In a recent decision of the Alberta Provincial Court in Locke and Chandos Construction Ltd., a number of interesting legal issues were addressed.
Mr. Locke was employed as a Construction Superintendent with Chandos Constructions Ltd. (“Chandos”). Mr. Locke was 63 years of age and had been involved in the construction industry for over 35 years. After a brief period of unemployment, Mr. Locke found employment with Chandos as a Superintendent renovating and constructing a school commencing in early April 2002. Mr. Locke was responsible for completing the 7 million dollar project and was Chandos’ main representative at the job site. After the project was completed approximately one year later, Mr. Locke was asked to be a Site Superintendent for a theatre complex in Lethbridge, Alberta necessitating a move to the Lethbridge area. Mr. Locke did not receive a change in his remuneration although he did receive a living allowance as a result of the move.
Mr. Locke was introduced to co-workers at the new job site on September 2, 2003. By that time, Mr. Locke had moved to Lethbridge and had incurred liability with respect to a residential lease.
Approximately one week after commencing employment at the new site, Mr. Locke was terminated for “not being capable of doing the job” and replaced with a new Superintendent. Mr. Locke was not provided with any severance or offer of other work. Mr. Locke was replaced with a Superintendent with greater seniority with Chandos and who had just finished another project.
Chandos relied upon custom or usage in the industry for the proposition that it had no obligation to provide Mr. Locke with any notice. The Court held that in order for custom or usage to be binding it “must be notorious, certain and reasonable and not contrary to the law”. The Court held that the employer showed no evidence of custom or usage in respect of (i) the right of termination without notice or compensation; or (ii) even as to how such custom/usage might impact reasonable notice. The Court relied upon the common law principle that reasonable notice of the termination of employment must apply. The Court then went through an analysis of the amount of notice that Mr. Locke would be entitled based on the standard factors, including age – 63 and length of service – 16 months. The Court held that notwithstanding the short duration of employment, the Plaintiff was a senior employee and entitled to six months’ pay. The Court further added one additional month’ notice on account of bad faith conduct of the employer. The Court relied upon the following bad faith conduct:
“it is clear that Mr. Locke was dismissed because the company wished to have another employee take over the superintendent’s position that he had been given on the Lethbridge theatre project. The company was not forthright in this regard and was misleading when, in advising the Plaintiff of his dismissal, they told him that he was being dismissed because, “he was capable of doing the job”.
The Court also stated:
“The Defendant company was insensitive to the fact that they had only days before placed the Defendant in the position, introduced him as the superintendent of the job, and had otherwise given him their full confidence. They were insensitive to the fact that dismissing him on the basis of being incapable of performing the job, which was not the basis at all, could clearly impair his ability to get a job. Indeed, the Plaintiff was afraid to put on his resume his dismissal, as he feared that could impact his ability to find similar employment…

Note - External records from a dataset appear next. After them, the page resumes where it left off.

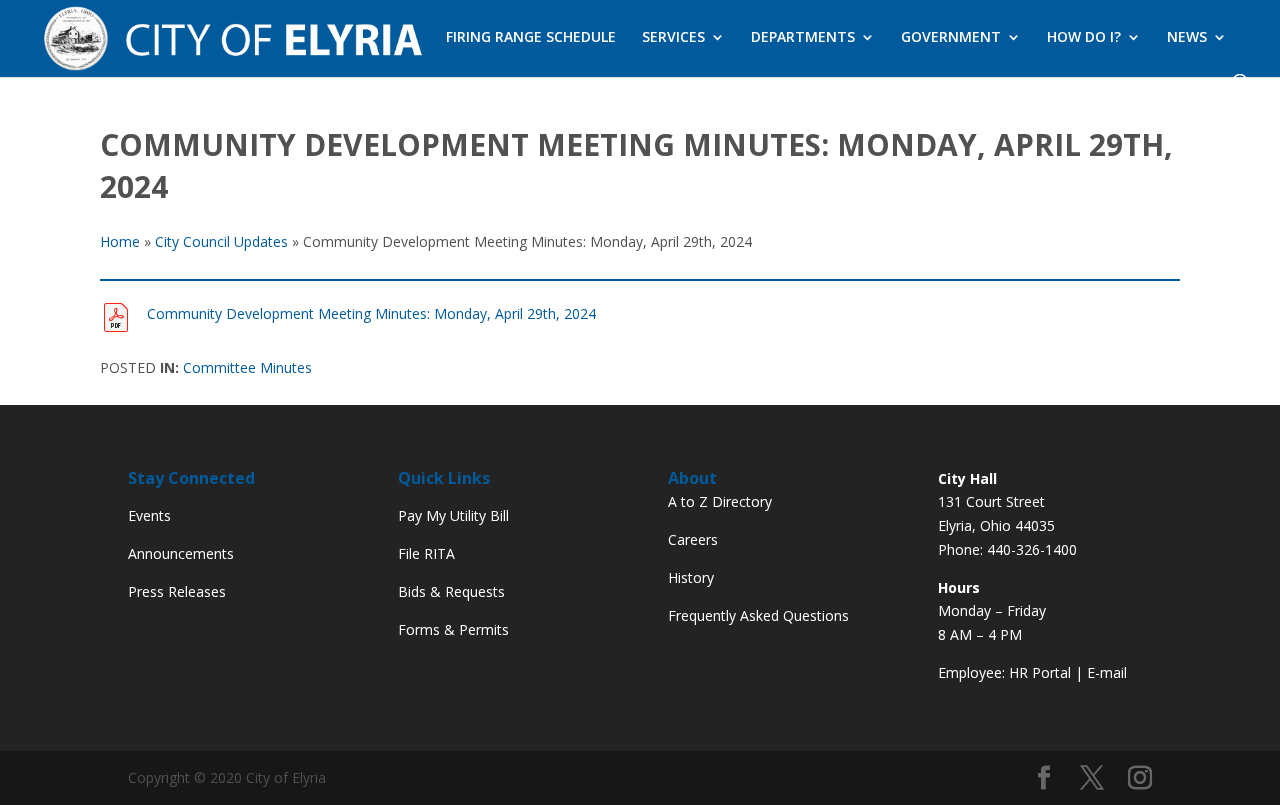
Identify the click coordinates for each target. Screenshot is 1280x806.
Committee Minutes (247, 367)
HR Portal (1040, 672)
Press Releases (177, 591)
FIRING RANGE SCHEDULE (531, 38)
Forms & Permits (453, 629)
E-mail (1107, 672)
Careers (693, 539)
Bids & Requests (451, 591)
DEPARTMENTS (803, 38)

It is of further note that the Plaintiff’s dismissal was abrupt, without any warning or indication to him and without regard to the fact that he had been required to move to Lethbridge by the Defendant company, when he had been appointed to handle the Lethbridge project. In this regard, he had entered into a one year residential lease and the Defendant company had no regard whatsoever for the fact that he would be liable under the terms of this lease even after his termination of employment.

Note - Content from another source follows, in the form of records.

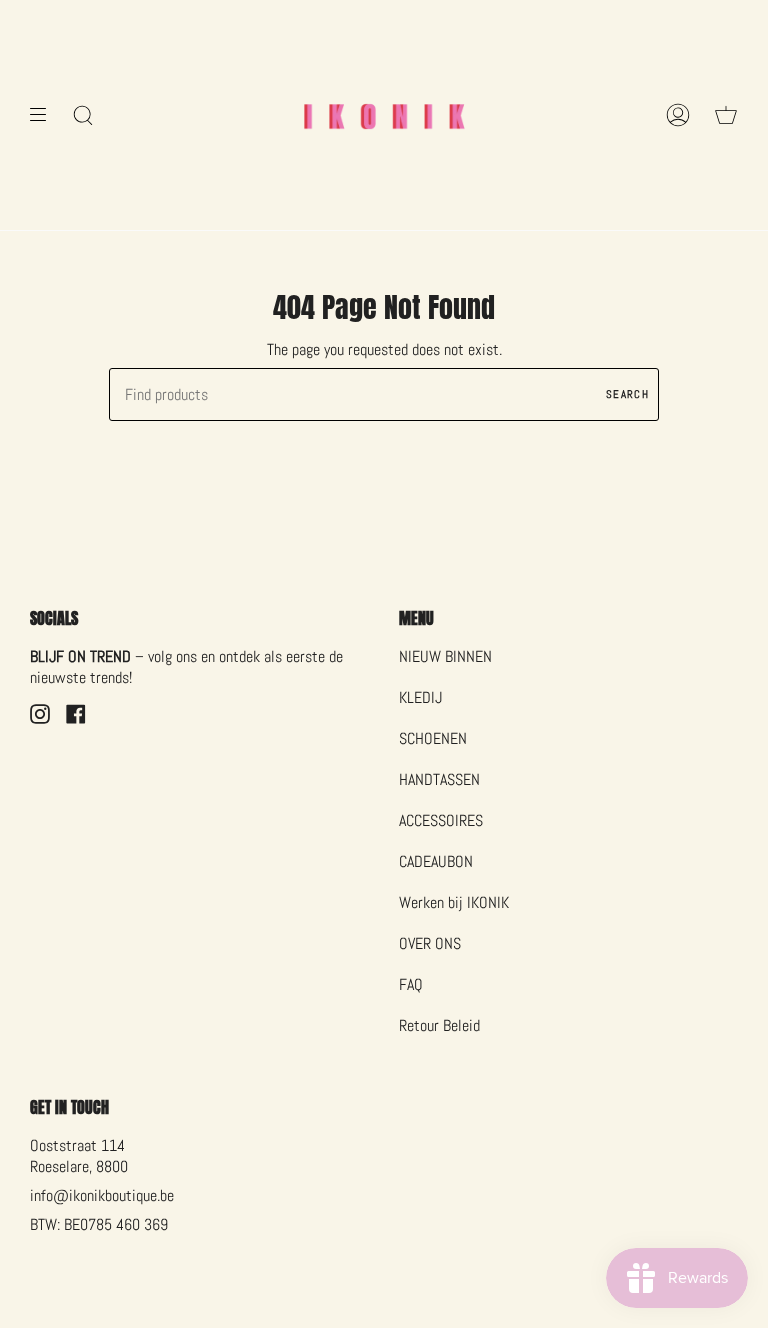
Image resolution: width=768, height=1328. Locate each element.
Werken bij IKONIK (454, 902)
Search (627, 394)
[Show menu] (45, 115)
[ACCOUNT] (678, 115)
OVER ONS (430, 943)
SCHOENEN (433, 738)
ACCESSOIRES (441, 820)
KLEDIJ (420, 697)
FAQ (411, 984)
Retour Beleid (439, 1025)
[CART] (726, 115)
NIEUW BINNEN (445, 656)
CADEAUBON (436, 861)
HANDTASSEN (439, 779)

Further indicative of the Defendant company’s bad faith is the fact that although it was clear that they had no grounds for dismissal, instead of giving the Plaintiff even nominal notice, they chose to proceed on the basis that they could dismiss without any notice whatsoever, regardless of whether that was fair or not”.
This decision emphasizes two paramount principles of employment law. First, an employee is entitled to reasonable notice of the termination of employment, save and except where the parties clearly contracted to the contrary. This Court had very little patience for the company’s defence based on custom or usage where no evidence was available to substantiate such proposition. Second, this case demonstrates the Court’s requirement that a company act in good faith in the manner of termination.